In February a motorcade bearing the body of Billy Graham, the evangelist known as “America’s pastor” who died at his home here, departed from this mountain retreat of 8,000 residents en route to Washington, D.C. Eight months later and with less fanfare, another and more recently renowned American pastor—Andrew Brunson—made the trip in reverse.
After meeting with President Donald Trump in the Oval Office and traveling to New York for televised interviews, Brunson with his wife Norine and family members returned to the church and community they and generations of mission-minded pastors have called home.
Halloween regalia gave way to hand-made posters welcoming them along the road to Montreat, a Presbyterian retreat and conference center. The return to North Carolina marked the end of a 6,000-mile journey from Izmir, Turkey, where the Brunsons served for 23 years as missionaries and church planters.

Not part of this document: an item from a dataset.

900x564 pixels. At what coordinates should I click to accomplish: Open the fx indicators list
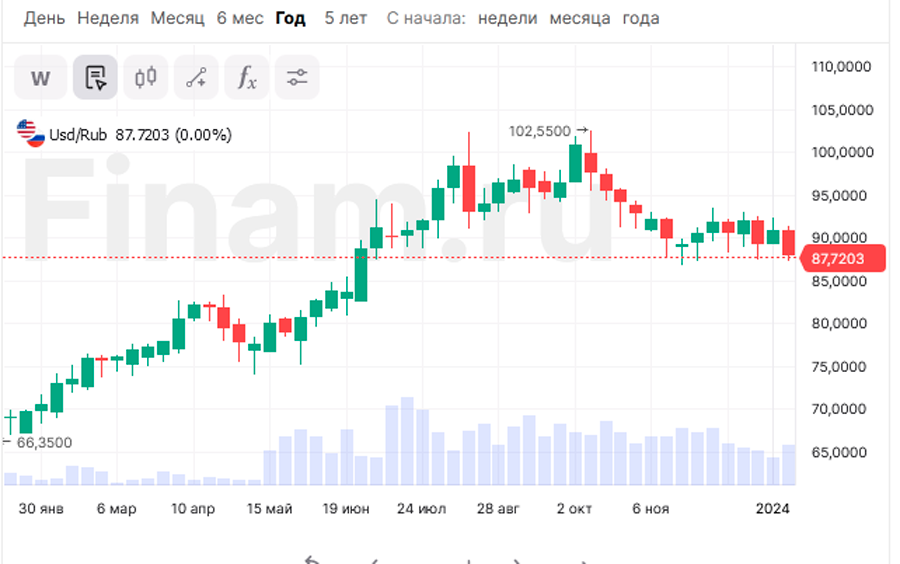coord(246,78)

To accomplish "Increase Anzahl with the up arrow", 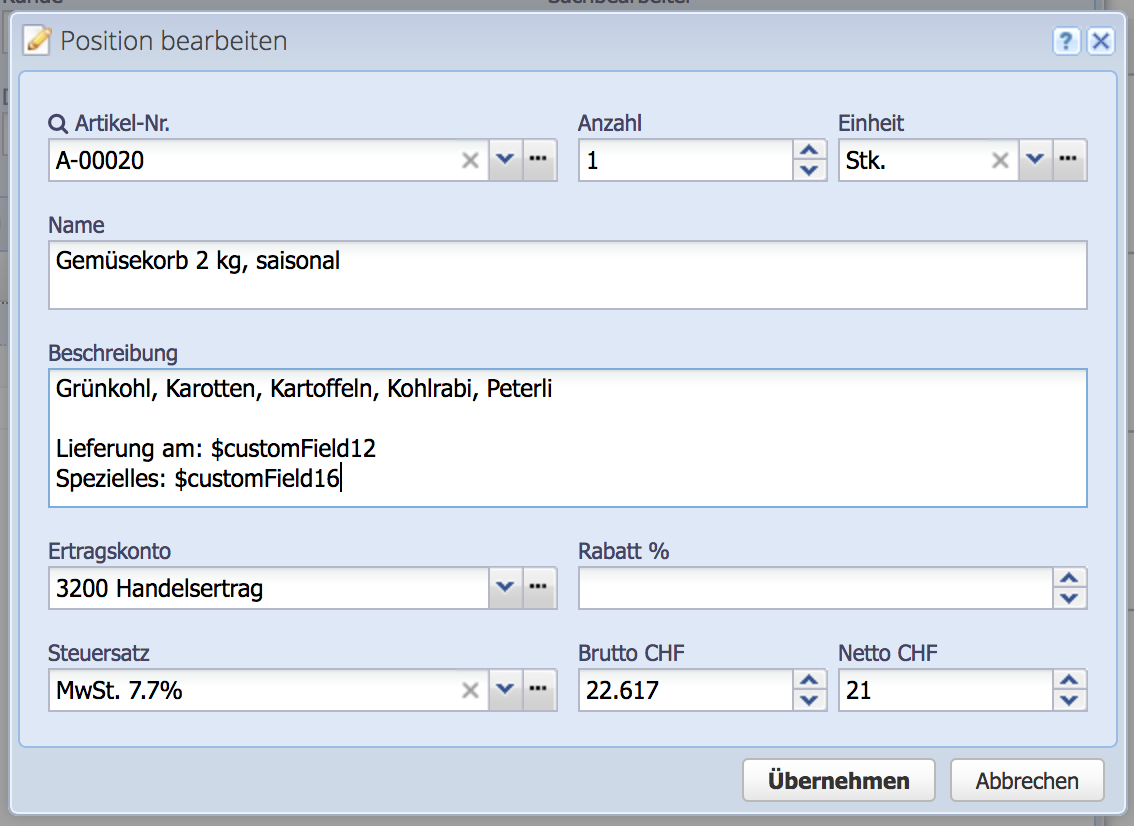I will tap(810, 150).
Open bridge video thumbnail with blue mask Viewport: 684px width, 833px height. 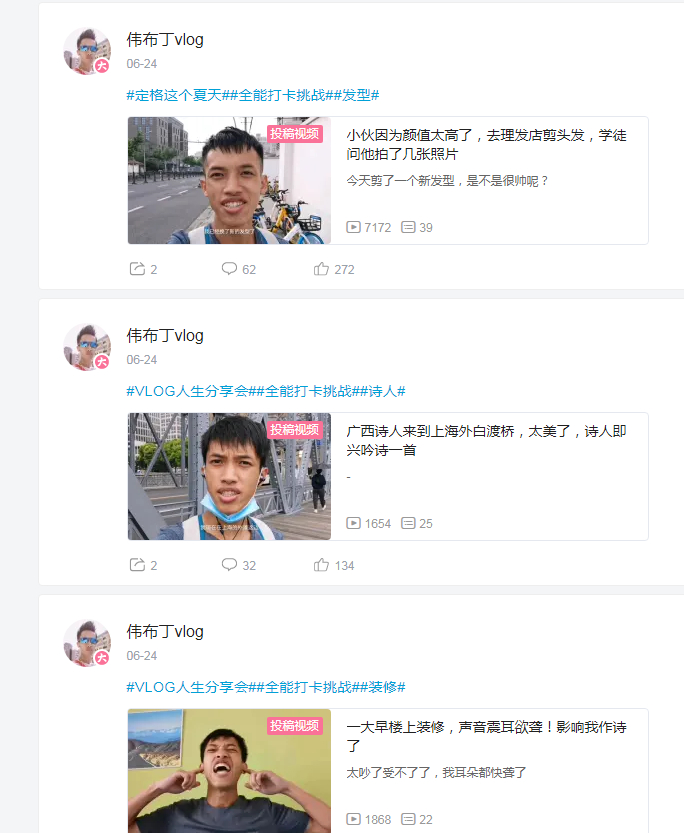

Jailed in October 2016 and subsequently charged with espionage and terrorism, Andrew Brunson found himself catapulted to the center of global headlines and U.S.-Turkey relations. Norine, jailed briefly then released, never left Turkey, knowing she might not be allowed to return to support her husband. Now they were home to family and friends.
Inside Christ Community Church, fellow churchgoers jammed the fellowship hall, eating cake and drinking coffee while standing in line to greet the couple. Children waited, too, shyly, for an opportunity to tell the freed Brunson they had prayed for him. Each time, he took their hand and thanked them, then asked if he could pray for them too, and did.
Brunson’s case grew to encompass the hottest-button issues of foreign policy and to pit against one another two long-standing NATO allies. For Turkey’s President Recep Tayyip Erdogan, demonizing the 50-year-old Christian became a way to burnish his rising reputation among hard-line Islamist allies in the region, while in effect holding Brunson hostage for hoped-for U.S. concessions.
For President Donald Trump, whose evangelical base helped him win the 2016 election and continues to offer fervent support, securing the pastor’s release became a priority, reassuring believers at home while signaling resurgent American muscle in the shifting alliances of the Middle East.
But the case Turkey built against Brunson also put the pastor at the center of a worldwide church movement. Thousands mobilized in congregations as far removed as Brazil, Israel, and China to pray for his freedom. His dramatic release on Oct. 12 came after 21 months in various prison cells and nearly three months under house arrest in Izmir, constantly under government surveillance and confined by a state-ordered travel ban.